EXERCISE OBJECTIVE -
Write out word for word the lines from the one holding "How do I perform: Click" through the end of the data, and only those lines. Pictures stay out.

Saved data entries:
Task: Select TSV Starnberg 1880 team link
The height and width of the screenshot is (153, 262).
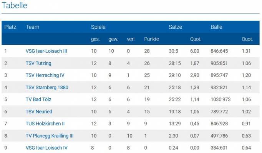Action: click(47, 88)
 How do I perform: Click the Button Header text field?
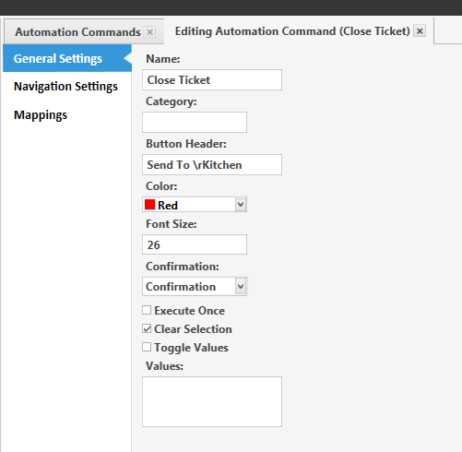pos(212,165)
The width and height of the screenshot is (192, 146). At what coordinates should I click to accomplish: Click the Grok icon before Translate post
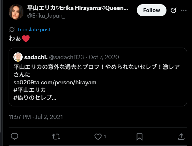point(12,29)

TASK SOLUTION -
 How do I perform: Click the Button Header text field?
pos(212,165)
The width and height of the screenshot is (192, 146). At what coordinates should I click to accomplish: Click the Grok icon before Translate post
point(12,29)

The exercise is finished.